What she doesn't know is that Tobin and Maurice have had a flirtatious rendezvous in one of those legendary speedy Paris taxi cabs. Tobin as Mitzi is one saucy wench whose marriage to Roland Young is coming to an end. The only question remaining is who will be caught in a compromising position first for the sake of the alimony.
The whole thing is directed with typical continental charm by Ernest Lubitsch replete with various things in the film identified as the Lubitsch touch. My favorite of those is when Genevieve gets Dr. Chevalier to make a house call, you see a shot of her feet kicking off her shoes and then wiggling in anticipation.

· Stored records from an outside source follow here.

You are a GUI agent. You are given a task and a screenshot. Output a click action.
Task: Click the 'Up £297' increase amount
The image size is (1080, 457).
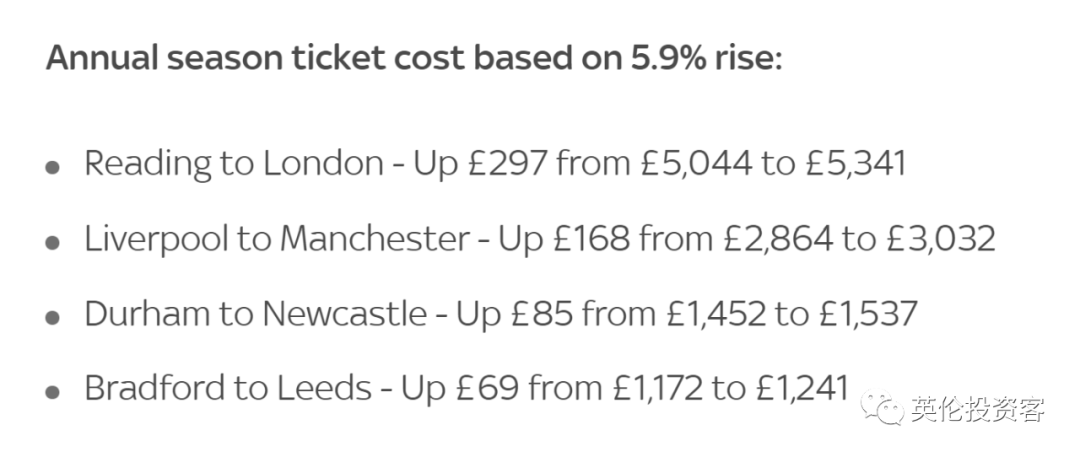pos(480,165)
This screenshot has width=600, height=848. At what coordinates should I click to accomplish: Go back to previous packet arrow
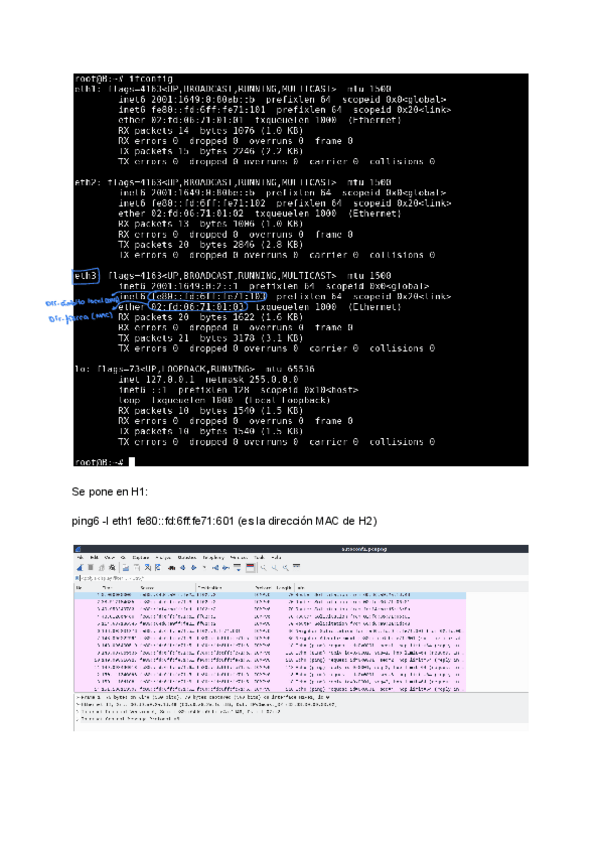pyautogui.click(x=183, y=567)
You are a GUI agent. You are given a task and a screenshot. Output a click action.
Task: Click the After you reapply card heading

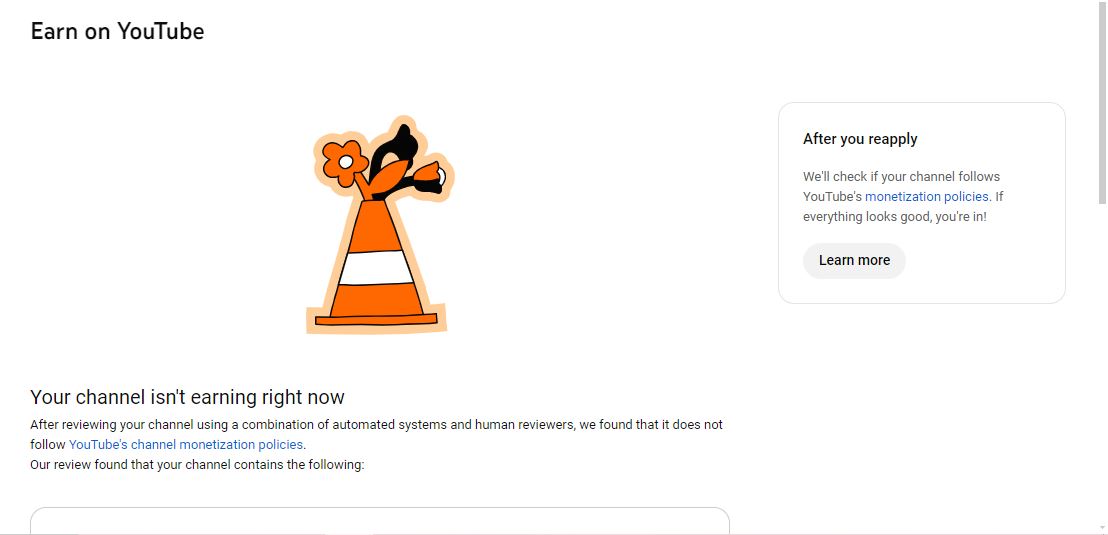coord(860,139)
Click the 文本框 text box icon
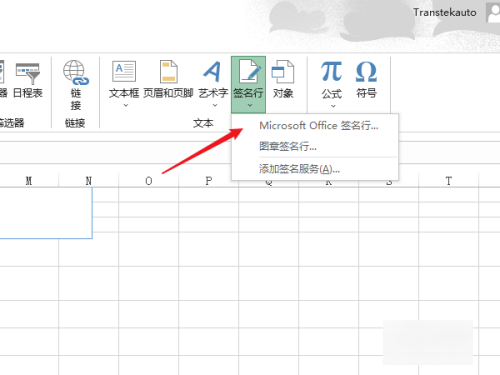500x375 pixels. pos(124,71)

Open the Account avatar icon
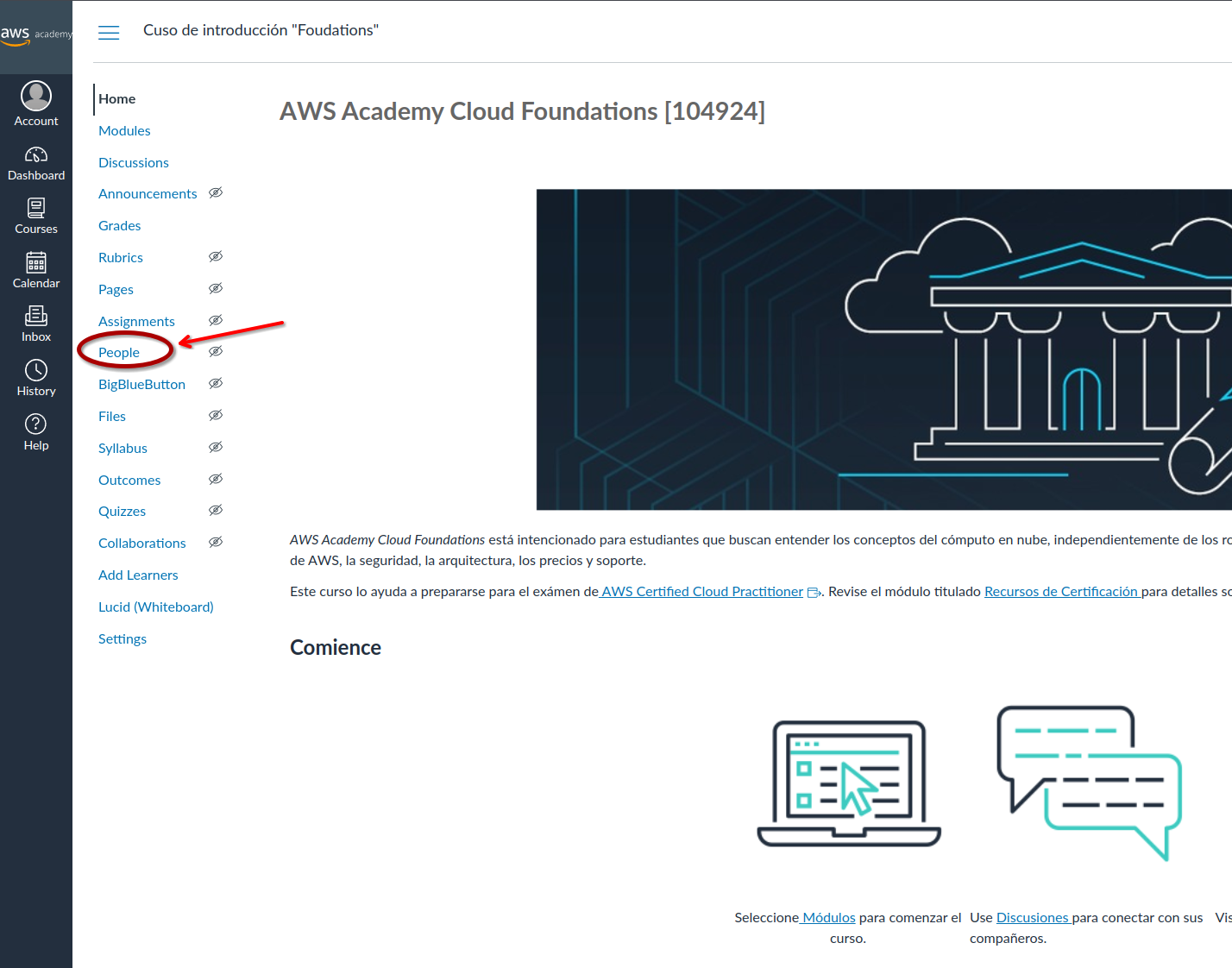36,96
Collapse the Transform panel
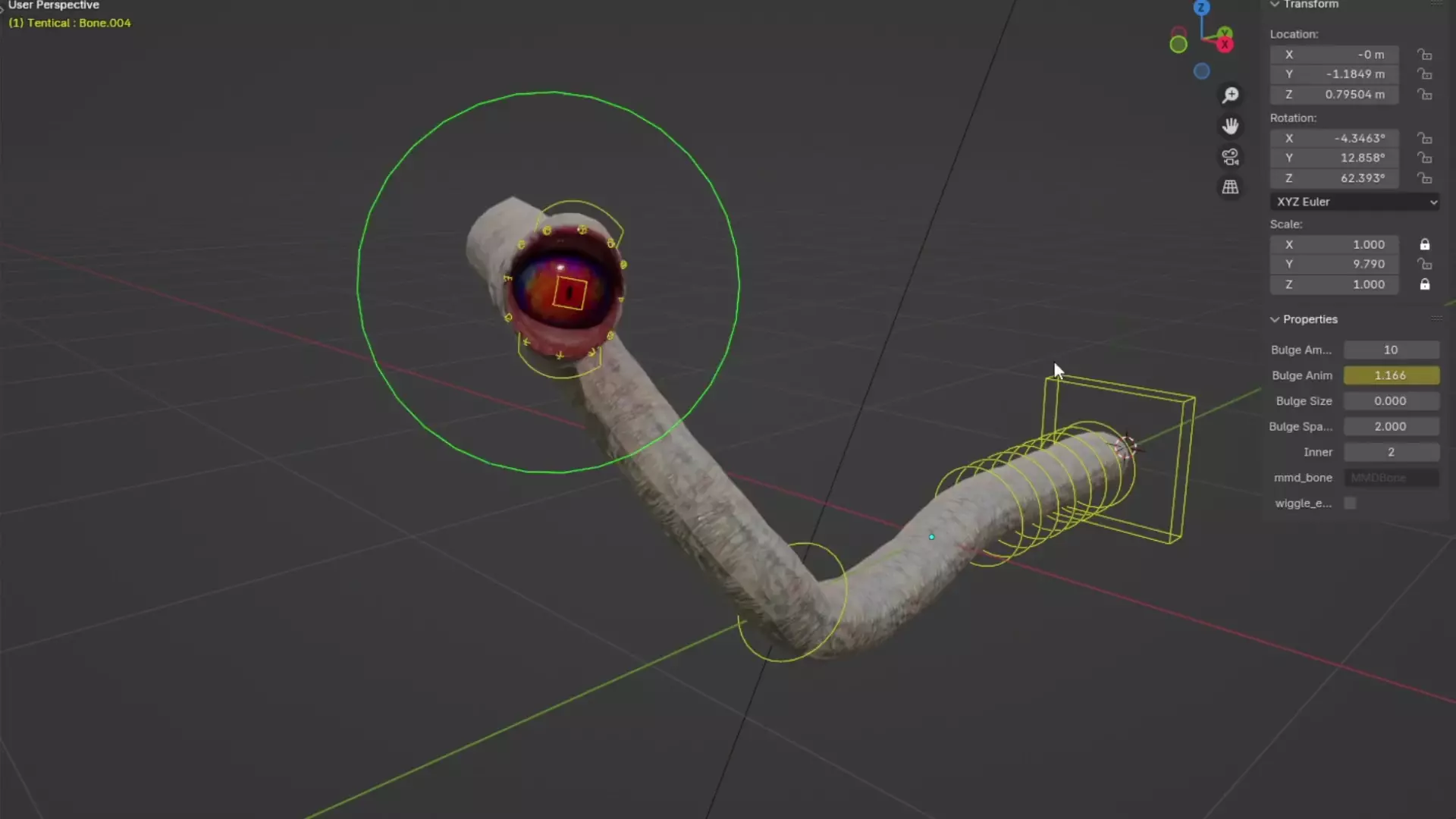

Oscar Straus and Leo Robin wrote most of the music, but the title song was written Richard Whiting with lyrics by Leo Robin. It's introduced during a nightclub scene by radio singer Donald Novis who occasionally did film and stage roles and then sung by nearly all the principals in the cast. Jeanette made a good selling RCA Victor recording of it.
Maurice Chevalier got to sing Oh That Mitzi which both advances the plot of the film as he tells of his dilemma between his wife Colette{MacDonald),but Oh That Mitzi and is a number perfectly suiting his style. It was part of his nightclub act forever after.
Genevieve Tobin is great as the saucy Mitzi and filmgoers probably know her best as the dowager Mrs. Chisholm who was held captive by Duke Mantee in The Petrified Forest. Tobin had to be one talented lady, that's quite a difference in parts between One Hour With You and The Petrified Forest.
One cannot ignore Charlie Ruggles a rather timid suitor who is so hoping to get Jeanette on the rebound from Maurice. He's got some very funny scenes with her.
One Hour With You is one of those sophisticated comedies depicting a world gone by. I'm not even sure in Europe if they still dress in tuxedo for dinner.